Where a line below includes the word "Apply", copy that line.
======== Supplied records
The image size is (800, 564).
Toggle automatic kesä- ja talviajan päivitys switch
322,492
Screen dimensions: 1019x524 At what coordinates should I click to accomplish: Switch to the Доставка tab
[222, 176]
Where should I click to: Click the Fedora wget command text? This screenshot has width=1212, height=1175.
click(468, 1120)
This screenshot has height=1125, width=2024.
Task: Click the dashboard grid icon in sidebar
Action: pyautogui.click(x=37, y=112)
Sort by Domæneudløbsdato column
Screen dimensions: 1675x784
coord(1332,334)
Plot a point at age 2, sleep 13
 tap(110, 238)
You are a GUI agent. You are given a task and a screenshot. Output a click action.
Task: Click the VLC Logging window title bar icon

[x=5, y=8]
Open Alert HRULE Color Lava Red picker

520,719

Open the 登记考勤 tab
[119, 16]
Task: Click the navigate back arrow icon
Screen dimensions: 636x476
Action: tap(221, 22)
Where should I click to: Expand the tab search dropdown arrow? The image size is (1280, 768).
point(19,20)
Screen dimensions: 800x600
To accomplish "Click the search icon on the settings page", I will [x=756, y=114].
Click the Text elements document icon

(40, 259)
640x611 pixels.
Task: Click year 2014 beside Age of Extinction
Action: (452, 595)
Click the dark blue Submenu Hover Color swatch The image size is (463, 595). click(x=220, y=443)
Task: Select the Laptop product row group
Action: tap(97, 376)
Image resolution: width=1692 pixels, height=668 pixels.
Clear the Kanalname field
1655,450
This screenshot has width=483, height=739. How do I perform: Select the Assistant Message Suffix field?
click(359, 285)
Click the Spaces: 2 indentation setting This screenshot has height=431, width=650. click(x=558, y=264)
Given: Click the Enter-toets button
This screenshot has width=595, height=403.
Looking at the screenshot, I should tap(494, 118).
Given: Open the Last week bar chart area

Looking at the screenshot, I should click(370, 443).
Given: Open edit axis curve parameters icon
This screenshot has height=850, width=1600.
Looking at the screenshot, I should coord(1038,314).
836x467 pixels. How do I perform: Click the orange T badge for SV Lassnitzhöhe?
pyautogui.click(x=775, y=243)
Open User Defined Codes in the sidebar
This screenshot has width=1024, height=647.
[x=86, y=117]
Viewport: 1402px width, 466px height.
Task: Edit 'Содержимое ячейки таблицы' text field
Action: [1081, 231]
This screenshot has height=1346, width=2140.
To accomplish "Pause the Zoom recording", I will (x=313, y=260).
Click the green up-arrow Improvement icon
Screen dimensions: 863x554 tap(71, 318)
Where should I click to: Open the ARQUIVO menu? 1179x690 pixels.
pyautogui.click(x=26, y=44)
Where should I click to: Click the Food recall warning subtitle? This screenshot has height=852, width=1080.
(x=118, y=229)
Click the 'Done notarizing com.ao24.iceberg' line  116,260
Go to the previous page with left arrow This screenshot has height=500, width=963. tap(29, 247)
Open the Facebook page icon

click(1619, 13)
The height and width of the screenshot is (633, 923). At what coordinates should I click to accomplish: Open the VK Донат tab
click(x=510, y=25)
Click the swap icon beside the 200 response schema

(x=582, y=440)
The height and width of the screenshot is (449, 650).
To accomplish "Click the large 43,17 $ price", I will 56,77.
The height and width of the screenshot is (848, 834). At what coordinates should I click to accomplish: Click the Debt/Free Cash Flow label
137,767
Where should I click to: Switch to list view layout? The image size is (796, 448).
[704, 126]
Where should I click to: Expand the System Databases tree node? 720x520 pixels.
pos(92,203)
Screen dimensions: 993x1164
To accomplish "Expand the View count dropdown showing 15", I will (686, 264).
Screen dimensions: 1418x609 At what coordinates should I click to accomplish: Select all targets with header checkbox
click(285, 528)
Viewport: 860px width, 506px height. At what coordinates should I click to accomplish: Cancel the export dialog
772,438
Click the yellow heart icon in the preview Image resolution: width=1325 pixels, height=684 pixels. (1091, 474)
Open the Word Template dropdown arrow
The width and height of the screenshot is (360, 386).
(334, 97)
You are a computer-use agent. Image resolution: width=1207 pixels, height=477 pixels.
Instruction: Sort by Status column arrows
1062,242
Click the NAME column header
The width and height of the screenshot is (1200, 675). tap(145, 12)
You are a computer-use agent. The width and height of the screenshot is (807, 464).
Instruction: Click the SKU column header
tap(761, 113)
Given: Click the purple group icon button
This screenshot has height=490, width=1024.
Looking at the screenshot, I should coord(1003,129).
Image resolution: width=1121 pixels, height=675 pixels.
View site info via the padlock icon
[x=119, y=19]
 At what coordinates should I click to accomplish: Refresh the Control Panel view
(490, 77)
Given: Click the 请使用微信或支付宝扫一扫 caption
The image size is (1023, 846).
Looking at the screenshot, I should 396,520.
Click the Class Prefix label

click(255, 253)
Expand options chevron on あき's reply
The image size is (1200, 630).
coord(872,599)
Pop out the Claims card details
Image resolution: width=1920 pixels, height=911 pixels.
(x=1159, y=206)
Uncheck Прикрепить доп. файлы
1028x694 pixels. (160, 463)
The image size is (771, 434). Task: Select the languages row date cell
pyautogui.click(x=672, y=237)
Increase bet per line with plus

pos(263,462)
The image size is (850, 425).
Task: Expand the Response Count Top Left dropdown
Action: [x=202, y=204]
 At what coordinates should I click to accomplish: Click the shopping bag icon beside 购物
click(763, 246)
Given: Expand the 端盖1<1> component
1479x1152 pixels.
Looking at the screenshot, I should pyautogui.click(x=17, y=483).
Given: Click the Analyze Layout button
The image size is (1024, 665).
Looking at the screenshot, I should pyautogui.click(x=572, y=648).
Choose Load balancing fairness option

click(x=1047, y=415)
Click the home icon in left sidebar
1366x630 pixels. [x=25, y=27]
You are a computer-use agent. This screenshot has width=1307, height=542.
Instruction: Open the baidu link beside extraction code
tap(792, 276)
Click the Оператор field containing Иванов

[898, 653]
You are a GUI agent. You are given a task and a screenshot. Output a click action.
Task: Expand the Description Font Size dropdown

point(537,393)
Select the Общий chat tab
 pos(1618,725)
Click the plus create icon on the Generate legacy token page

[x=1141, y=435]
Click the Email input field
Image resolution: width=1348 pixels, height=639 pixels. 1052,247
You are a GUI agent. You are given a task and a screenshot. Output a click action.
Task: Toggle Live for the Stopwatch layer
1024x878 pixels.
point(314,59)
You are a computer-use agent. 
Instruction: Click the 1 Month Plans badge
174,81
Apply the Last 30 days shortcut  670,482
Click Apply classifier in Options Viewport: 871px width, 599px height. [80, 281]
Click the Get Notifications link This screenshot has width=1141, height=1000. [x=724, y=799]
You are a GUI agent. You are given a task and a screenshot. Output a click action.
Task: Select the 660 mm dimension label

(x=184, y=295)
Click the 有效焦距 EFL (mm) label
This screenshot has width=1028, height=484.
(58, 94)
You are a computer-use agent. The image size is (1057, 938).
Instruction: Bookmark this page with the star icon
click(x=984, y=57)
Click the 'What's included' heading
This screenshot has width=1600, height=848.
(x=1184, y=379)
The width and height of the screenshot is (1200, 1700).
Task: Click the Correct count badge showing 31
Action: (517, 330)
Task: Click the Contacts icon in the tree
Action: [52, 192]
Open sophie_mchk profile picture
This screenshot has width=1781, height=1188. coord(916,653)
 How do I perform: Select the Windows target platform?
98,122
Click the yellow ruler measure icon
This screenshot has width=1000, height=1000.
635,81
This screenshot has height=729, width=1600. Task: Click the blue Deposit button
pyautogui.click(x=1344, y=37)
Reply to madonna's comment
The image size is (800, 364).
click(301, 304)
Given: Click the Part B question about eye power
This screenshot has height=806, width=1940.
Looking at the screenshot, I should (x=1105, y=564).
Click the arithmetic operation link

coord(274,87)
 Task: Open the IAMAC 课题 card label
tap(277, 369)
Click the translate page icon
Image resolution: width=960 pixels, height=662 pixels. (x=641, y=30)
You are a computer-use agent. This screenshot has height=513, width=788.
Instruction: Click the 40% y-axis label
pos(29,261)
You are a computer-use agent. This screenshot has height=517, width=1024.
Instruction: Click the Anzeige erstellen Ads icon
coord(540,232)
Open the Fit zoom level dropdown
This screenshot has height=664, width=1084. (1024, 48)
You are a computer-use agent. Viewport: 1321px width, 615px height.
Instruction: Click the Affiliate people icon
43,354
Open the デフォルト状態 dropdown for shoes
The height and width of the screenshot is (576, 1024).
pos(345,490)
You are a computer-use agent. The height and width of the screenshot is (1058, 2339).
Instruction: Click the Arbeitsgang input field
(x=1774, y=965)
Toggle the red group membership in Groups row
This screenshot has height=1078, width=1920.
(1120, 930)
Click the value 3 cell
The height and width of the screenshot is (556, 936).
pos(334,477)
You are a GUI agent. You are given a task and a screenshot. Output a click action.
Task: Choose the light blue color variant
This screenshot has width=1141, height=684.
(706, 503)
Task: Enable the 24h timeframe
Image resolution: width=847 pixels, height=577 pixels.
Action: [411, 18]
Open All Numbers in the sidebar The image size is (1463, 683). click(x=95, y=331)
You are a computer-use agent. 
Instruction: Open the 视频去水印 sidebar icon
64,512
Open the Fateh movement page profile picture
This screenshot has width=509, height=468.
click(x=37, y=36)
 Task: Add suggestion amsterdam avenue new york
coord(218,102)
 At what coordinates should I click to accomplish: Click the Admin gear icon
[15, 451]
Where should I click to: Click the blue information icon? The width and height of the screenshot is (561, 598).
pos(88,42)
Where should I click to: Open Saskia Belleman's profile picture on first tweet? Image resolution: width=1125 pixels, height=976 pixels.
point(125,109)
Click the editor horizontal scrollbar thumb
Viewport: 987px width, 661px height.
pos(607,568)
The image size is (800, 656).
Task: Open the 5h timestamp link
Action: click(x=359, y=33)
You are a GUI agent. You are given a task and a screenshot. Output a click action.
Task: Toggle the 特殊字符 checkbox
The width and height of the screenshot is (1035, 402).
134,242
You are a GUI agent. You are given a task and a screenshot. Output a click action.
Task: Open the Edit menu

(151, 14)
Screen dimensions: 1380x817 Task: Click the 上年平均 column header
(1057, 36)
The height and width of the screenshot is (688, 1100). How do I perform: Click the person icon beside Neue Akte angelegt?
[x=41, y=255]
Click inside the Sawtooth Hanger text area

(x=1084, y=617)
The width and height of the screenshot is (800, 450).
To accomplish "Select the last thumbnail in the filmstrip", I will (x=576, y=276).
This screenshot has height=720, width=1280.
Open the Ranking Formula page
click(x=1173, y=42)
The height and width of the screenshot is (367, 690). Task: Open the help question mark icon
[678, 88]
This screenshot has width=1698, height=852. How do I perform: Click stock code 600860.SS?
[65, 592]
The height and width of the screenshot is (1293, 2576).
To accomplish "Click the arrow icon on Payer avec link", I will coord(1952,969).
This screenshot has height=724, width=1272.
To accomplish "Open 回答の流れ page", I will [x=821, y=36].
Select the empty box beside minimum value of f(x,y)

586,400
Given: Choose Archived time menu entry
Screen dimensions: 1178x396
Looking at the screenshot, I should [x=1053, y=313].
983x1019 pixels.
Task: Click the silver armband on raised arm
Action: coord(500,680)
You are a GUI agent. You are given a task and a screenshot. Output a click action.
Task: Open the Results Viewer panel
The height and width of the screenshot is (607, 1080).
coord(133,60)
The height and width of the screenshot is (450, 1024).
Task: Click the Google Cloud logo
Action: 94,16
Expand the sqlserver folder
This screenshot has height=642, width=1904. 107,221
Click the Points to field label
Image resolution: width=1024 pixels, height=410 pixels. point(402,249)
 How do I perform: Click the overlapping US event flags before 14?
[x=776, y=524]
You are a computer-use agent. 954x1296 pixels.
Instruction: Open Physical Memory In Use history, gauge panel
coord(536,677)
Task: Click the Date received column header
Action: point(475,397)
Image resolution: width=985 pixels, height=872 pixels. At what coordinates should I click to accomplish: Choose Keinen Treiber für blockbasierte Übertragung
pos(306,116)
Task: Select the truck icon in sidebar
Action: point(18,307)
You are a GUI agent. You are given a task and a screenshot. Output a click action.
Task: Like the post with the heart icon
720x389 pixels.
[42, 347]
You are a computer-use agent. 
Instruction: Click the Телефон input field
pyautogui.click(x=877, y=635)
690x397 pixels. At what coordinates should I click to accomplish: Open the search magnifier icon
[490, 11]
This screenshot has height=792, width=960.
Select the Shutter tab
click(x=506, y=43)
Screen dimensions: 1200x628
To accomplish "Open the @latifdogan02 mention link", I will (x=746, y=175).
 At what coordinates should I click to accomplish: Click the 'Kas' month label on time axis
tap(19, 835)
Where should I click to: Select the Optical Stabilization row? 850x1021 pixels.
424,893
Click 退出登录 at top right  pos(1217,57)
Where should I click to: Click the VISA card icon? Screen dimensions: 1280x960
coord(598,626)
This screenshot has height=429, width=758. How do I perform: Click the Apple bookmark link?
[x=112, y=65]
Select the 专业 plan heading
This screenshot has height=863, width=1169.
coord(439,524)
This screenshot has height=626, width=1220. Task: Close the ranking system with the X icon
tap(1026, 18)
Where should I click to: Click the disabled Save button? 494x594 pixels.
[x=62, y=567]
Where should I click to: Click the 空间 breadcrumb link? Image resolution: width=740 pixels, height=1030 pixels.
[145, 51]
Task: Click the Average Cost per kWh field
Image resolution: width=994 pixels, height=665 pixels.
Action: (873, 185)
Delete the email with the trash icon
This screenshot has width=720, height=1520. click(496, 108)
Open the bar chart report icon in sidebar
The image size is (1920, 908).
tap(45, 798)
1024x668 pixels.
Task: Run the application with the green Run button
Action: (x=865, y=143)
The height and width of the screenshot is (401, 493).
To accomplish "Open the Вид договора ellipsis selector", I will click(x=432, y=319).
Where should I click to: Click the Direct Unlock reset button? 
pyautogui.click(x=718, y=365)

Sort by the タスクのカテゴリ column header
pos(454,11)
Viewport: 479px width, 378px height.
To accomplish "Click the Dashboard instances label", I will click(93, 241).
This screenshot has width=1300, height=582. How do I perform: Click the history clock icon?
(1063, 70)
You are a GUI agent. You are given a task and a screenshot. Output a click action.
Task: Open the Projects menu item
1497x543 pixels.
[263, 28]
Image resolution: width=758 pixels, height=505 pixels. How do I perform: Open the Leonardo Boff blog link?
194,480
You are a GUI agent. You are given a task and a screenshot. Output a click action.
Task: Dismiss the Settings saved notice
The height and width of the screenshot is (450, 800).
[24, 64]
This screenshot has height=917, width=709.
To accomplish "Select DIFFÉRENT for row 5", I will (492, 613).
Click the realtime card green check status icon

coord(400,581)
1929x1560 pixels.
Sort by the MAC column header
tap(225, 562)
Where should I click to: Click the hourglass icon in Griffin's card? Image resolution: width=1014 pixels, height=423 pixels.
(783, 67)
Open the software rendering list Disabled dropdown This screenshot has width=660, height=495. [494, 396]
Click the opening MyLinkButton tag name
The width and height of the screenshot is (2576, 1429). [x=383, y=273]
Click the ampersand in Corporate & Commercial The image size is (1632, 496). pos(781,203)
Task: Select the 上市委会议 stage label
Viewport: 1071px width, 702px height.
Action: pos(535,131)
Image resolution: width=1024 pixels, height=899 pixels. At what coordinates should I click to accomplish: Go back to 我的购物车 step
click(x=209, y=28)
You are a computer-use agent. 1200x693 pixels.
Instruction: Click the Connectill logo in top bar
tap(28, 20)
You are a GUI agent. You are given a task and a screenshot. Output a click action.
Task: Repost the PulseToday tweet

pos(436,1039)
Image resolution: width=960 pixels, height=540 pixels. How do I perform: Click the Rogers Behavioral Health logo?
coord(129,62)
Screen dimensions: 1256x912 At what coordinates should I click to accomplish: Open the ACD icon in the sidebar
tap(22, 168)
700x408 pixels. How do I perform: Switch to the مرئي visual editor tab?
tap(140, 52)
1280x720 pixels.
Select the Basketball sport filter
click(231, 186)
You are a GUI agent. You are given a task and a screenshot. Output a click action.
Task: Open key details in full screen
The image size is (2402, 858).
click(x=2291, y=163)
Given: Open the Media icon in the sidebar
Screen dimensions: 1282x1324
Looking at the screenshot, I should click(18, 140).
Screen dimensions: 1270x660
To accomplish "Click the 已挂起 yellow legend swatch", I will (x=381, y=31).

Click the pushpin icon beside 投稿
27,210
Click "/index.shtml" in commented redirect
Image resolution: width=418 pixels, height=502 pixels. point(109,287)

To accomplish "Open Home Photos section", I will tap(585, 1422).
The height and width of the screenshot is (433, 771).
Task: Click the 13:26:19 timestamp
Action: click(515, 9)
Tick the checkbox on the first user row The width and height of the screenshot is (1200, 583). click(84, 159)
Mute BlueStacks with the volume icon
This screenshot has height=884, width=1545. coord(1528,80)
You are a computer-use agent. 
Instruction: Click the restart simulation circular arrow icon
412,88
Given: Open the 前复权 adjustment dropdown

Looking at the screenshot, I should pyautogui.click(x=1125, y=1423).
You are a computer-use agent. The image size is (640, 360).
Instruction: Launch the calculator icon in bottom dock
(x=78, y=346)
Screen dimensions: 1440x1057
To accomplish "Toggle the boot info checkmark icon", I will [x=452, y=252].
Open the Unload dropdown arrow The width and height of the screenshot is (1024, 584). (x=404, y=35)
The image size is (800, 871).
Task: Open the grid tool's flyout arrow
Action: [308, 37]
================
• Answer box:
Apply the Last 30 days shortcut  670,482
Click Apply classifier in Options Viewport: 871px width, 599px height. [80, 281]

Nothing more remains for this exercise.